Word for word, transcribe the records that follow.

TASK INPUT:

┌────────

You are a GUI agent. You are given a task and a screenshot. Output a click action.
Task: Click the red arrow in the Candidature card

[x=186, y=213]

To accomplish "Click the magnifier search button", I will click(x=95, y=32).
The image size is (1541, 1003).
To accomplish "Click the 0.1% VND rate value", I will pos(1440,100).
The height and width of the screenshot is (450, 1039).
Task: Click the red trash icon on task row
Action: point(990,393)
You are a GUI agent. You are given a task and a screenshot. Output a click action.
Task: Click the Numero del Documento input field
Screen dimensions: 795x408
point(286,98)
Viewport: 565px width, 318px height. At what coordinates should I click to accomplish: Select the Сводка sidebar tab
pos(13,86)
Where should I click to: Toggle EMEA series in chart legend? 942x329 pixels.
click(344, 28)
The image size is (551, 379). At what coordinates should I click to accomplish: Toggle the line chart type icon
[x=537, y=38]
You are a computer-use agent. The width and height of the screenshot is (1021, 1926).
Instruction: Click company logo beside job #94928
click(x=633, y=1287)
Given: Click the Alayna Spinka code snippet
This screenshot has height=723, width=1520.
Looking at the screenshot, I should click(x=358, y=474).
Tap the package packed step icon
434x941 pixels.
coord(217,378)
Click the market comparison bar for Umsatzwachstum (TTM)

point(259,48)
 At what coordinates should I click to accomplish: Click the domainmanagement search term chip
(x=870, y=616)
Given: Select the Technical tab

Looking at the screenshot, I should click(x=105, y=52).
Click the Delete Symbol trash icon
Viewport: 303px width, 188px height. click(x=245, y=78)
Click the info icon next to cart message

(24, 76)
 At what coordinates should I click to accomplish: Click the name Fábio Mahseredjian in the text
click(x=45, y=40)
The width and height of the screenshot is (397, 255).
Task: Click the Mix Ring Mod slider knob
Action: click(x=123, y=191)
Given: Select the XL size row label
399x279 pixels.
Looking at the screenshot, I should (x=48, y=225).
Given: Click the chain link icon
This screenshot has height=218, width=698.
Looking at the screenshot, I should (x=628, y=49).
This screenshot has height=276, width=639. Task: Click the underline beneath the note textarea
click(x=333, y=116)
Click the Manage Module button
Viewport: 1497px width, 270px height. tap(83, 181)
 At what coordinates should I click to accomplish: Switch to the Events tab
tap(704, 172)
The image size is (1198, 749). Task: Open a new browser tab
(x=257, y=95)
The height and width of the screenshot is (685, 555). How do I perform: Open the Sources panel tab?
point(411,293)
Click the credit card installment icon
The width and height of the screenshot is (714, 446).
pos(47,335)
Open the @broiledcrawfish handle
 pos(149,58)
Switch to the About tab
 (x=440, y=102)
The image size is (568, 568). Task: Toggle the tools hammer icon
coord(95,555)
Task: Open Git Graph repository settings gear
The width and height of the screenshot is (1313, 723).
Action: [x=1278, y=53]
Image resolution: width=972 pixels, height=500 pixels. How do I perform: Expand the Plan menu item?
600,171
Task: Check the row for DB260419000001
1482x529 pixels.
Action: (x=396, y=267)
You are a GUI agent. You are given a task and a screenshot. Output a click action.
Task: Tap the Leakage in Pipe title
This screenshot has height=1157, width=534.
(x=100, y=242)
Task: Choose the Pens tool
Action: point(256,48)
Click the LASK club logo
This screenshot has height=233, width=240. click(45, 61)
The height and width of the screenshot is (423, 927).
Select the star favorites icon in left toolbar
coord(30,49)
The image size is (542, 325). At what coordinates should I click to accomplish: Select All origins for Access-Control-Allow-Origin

└────────

ANSWER SPACE:
You are a GUI agent. You are given a task and a screenshot. Output a click action.
Task: Click the red arrow in the Candidature card

[x=186, y=213]

To accomplish "Click the magnifier search button", I will click(x=95, y=32).
The image size is (1541, 1003).
To accomplish "Click the 0.1% VND rate value", I will pos(1440,100).
The height and width of the screenshot is (450, 1039).
Task: Click the red trash icon on task row
Action: point(990,393)
You are a GUI agent. You are given a task and a screenshot. Output a click action.
Task: Click the Numero del Documento input field
Screen dimensions: 795x408
point(286,98)
Viewport: 565px width, 318px height. At what coordinates should I click to accomplish: Select the Сводка sidebar tab
pos(13,86)
Where should I click to: Toggle EMEA series in chart legend? 942x329 pixels.
click(344, 28)
The image size is (551, 379). At what coordinates should I click to accomplish: Toggle the line chart type icon
[x=537, y=38]
You are a computer-use agent. The width and height of the screenshot is (1021, 1926).
Instruction: Click company logo beside job #94928
click(x=633, y=1287)
Given: Click the Alayna Spinka code snippet
This screenshot has height=723, width=1520.
Looking at the screenshot, I should click(x=358, y=474).
Tap the package packed step icon
434x941 pixels.
coord(217,378)
Click the market comparison bar for Umsatzwachstum (TTM)

point(259,48)
 At what coordinates should I click to accomplish: Click the domainmanagement search term chip
(x=870, y=616)
Given: Select the Technical tab

Looking at the screenshot, I should click(x=105, y=52).
Click the Delete Symbol trash icon
Viewport: 303px width, 188px height. click(x=245, y=78)
Click the info icon next to cart message

(24, 76)
 At what coordinates should I click to accomplish: Click the name Fábio Mahseredjian in the text
click(x=45, y=40)
The width and height of the screenshot is (397, 255).
Task: Click the Mix Ring Mod slider knob
Action: click(x=123, y=191)
Given: Select the XL size row label
399x279 pixels.
Looking at the screenshot, I should (x=48, y=225).
Given: Click the chain link icon
This screenshot has height=218, width=698.
Looking at the screenshot, I should (x=628, y=49).
This screenshot has height=276, width=639. Task: Click the underline beneath the note textarea
click(x=333, y=116)
Click the Manage Module button
Viewport: 1497px width, 270px height. tap(83, 181)
 At what coordinates should I click to accomplish: Switch to the Events tab
tap(704, 172)
The image size is (1198, 749). Task: Open a new browser tab
(x=257, y=95)
The height and width of the screenshot is (685, 555). How do I perform: Open the Sources panel tab?
point(411,293)
Click the credit card installment icon
The width and height of the screenshot is (714, 446).
pos(47,335)
Open the @broiledcrawfish handle
 pos(149,58)
Switch to the About tab
 (x=440, y=102)
The image size is (568, 568). Task: Toggle the tools hammer icon
coord(95,555)
Task: Open Git Graph repository settings gear
The width and height of the screenshot is (1313, 723).
Action: [x=1278, y=53]
Image resolution: width=972 pixels, height=500 pixels. How do I perform: Expand the Plan menu item?
600,171
Task: Check the row for DB260419000001
1482x529 pixels.
Action: (x=396, y=267)
You are a GUI agent. You are given a task and a screenshot. Output a click action.
Task: Tap the Leakage in Pipe title
This screenshot has height=1157, width=534.
(x=100, y=242)
Task: Choose the Pens tool
Action: point(256,48)
Click the LASK club logo
This screenshot has height=233, width=240. click(45, 61)
The height and width of the screenshot is (423, 927).
Select the star favorites icon in left toolbar
coord(30,49)
The image size is (542, 325). At what coordinates should I click to accomplish: Select All origins for Access-Control-Allow-Origin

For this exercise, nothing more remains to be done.